Wednesday, August 11, 2010

The 1964 Federal Preparedness Plan

In 1964 a quite comprehensive federal preparedness plan was issued by the administration of Lyndon Baines Johnson. Under the auspices of the Office of Emergency Planning later the Office of Emergency Preparedness, part of the Executive Offices of the White House, the plan assigned many of the larger Executive Branch entities an Emergency Preparedness tasking.
Realizing that a plan really is not legal authority for action, and in an attempt to provide at least "color of authority" for the various preparedness actions, the Nixon Administration issued Executive Order 11490 to provide the legal authority for those assignments. It purported to be a comprehensive assignment document and picked up on a number of executive orders previously assigning preparedness roles to individual departments and agencies. Thus, there was some history to these assignments prior to that comprehensive executive order.
Almost 20 years later on November 18, 1988, E.O. 12656 and E.O. 12657 were issued. The first revoked E.O. 11490 and replaced it although it was less comprehensive. FEMA in its inception had recognized the need to update E.O. 11490 but its role under E.O. 12656 was much less comprehensive than that even of OEP under E.O. 11490. Also, the attempt to create the non-statutory term "National Security Emergency" which appears no where in the US Code, and its self-limiting provision requiring other authority to conduct the assigned roles, meant that its clout was extremely limited. E.O. 12657 purports to assign, and still does assign, to FEMA a command and control role should the STATES fail to adquately prepare or respond in a nuclear power plant emergency.
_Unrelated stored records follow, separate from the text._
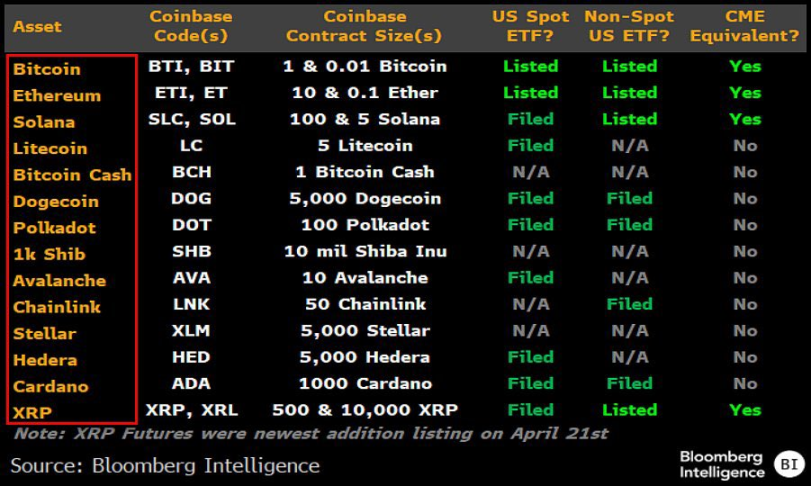The height and width of the screenshot is (486, 811).
Task: Select Dogecoin in the Asset column
Action: point(56,201)
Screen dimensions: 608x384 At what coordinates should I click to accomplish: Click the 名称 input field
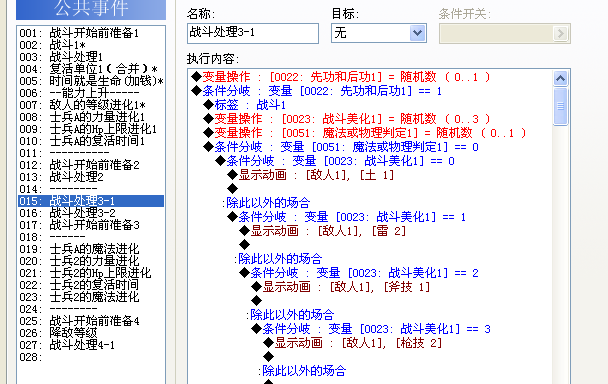(253, 33)
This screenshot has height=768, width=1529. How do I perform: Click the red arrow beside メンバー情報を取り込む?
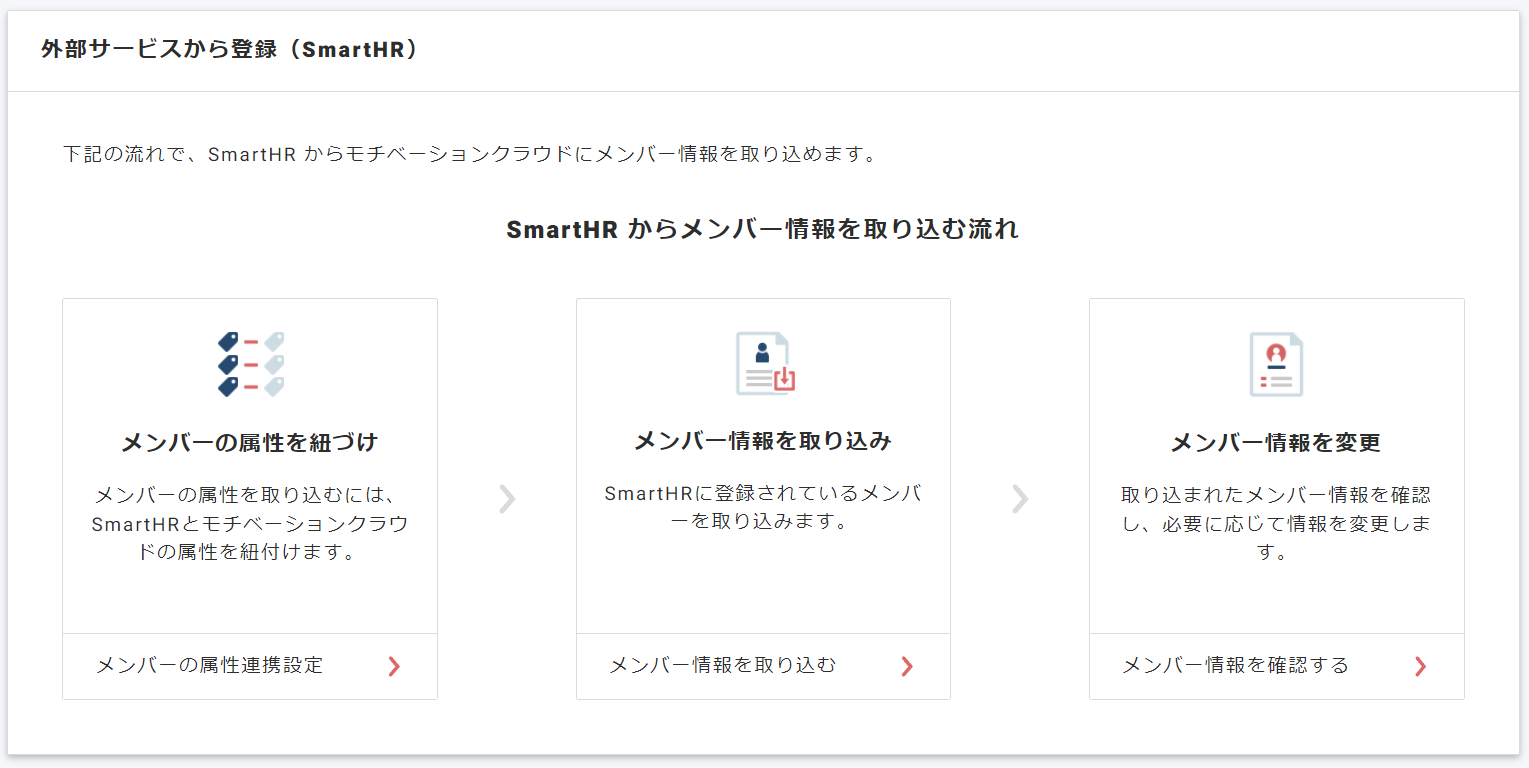(x=907, y=666)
The Administration is now circulating a draft revocation document for E.O. 12656.
If that document is revoked two questions are raised! First, what Presidential document gives the various Executive Branch entities their Emergency Preparedness assignments? Do the various Executive Branch entities have clearly assigned Emergency Preparedness statutory responsibilities or is some other form of delegation pursuant to 3 USC Section 301 (the generic statutory authority of the President to delegate his/her authority) in existence to make those assignments or does make those assignments.
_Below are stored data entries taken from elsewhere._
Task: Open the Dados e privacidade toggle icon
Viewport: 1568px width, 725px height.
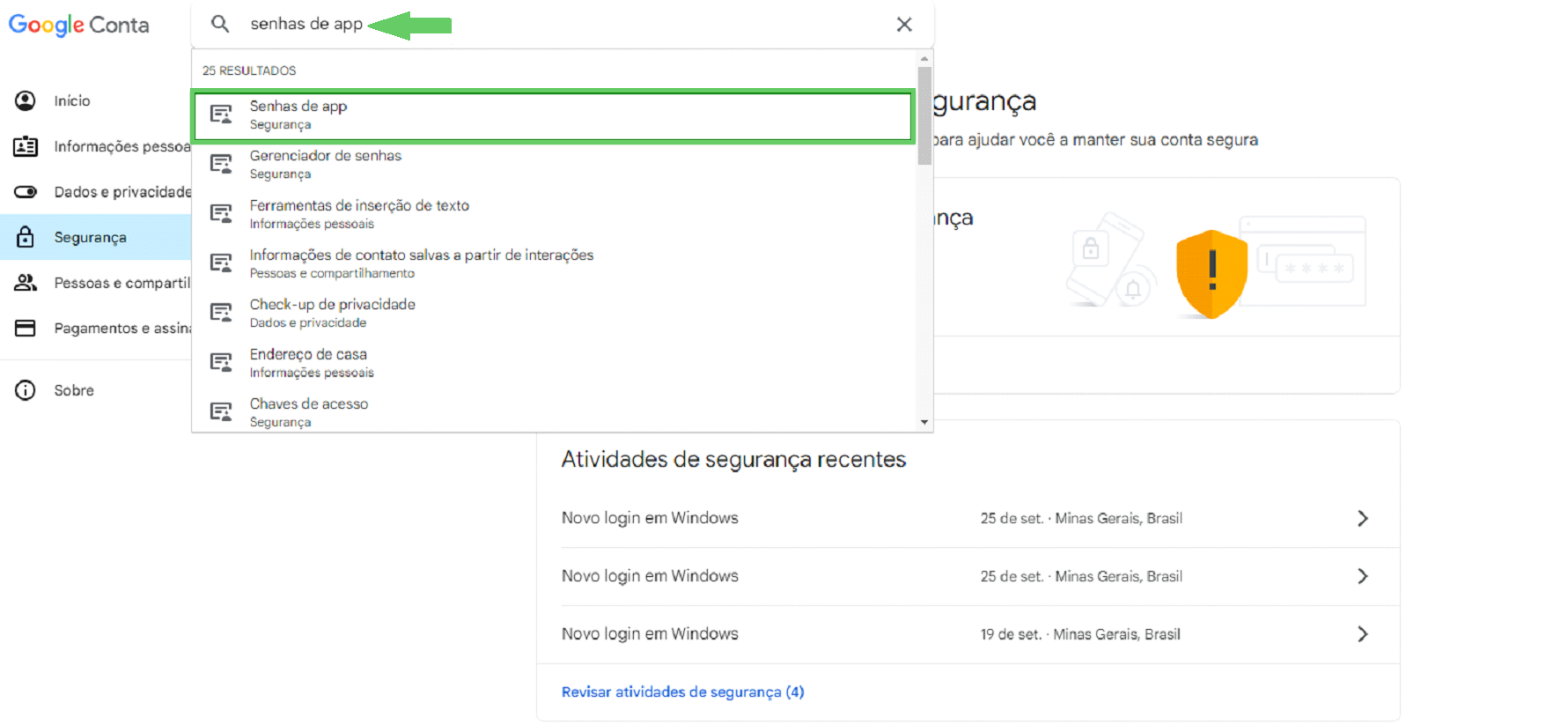Action: (26, 191)
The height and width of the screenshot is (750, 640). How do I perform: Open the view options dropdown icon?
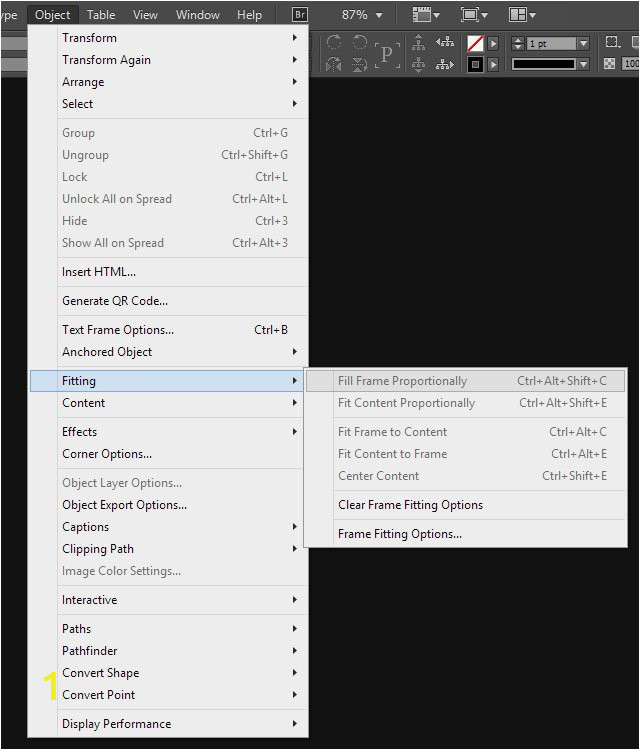pyautogui.click(x=426, y=15)
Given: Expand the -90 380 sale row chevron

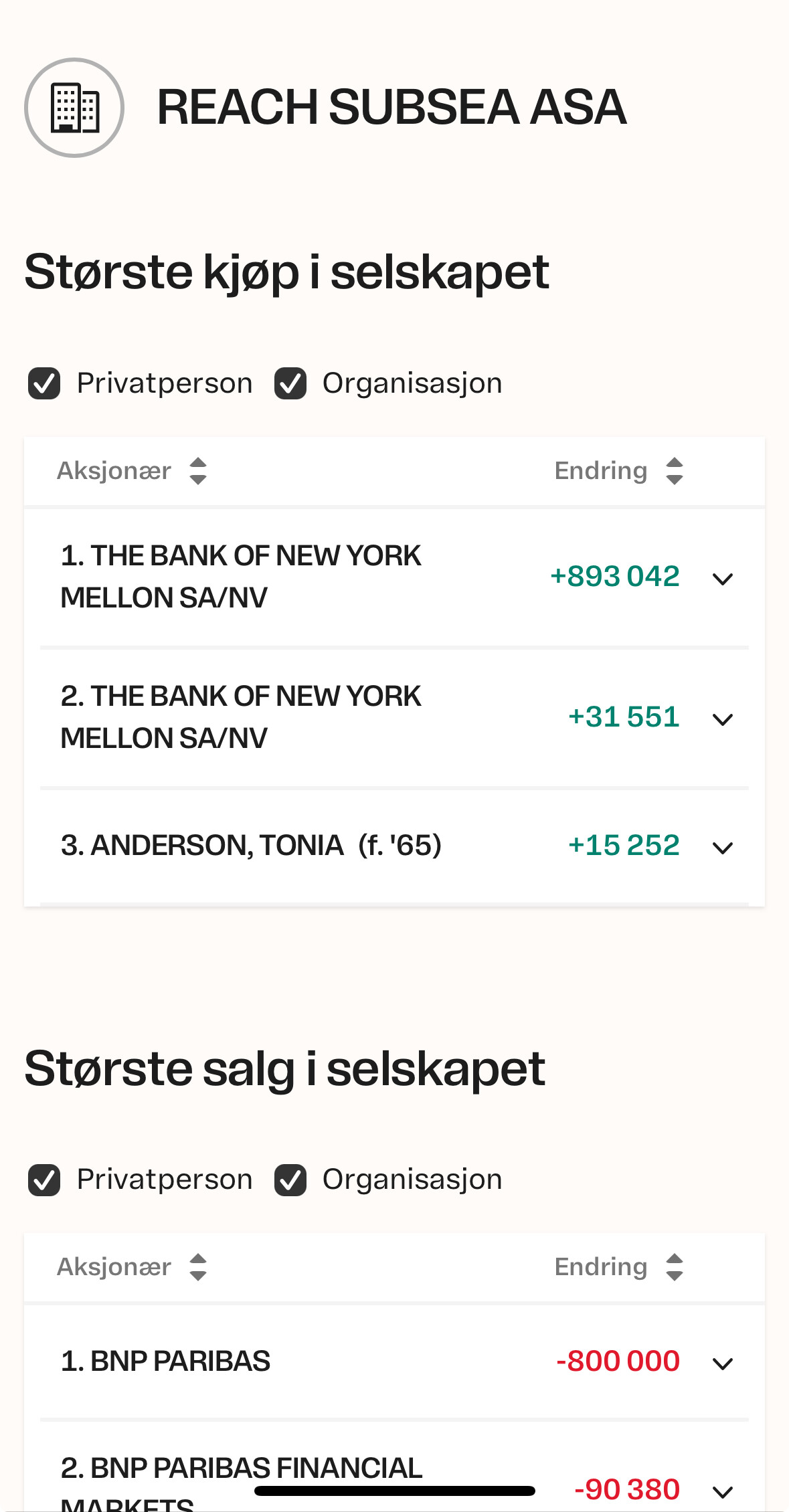Looking at the screenshot, I should [x=723, y=1491].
All evidence so far indicates that the Obama Adminstration like others before him since the efforts of the Johnson/Nixon era does not get the fact that a domestic civil preparedness, domestic civil crisis management, domestic civil crisis response and recovery system exists. All admit who have studied this agree that such a system is necessary to preclude militarizing the federal response in large-scale catastrophic domestic events. I would argue that even a domestic civil crisis mobilization scheme is also necessary and would look to the text of NSDD-47 for a start on fulfilling that need. The Robert T. Stafford Disaster Relief and Emergency Assistance Act does not create any such domestic civil crisis management, response, and recovery system! The question becomes should it? Perhaps the revocation of E.O. 12656 will bring forth this question? Revocation will certainly not however provide the answer!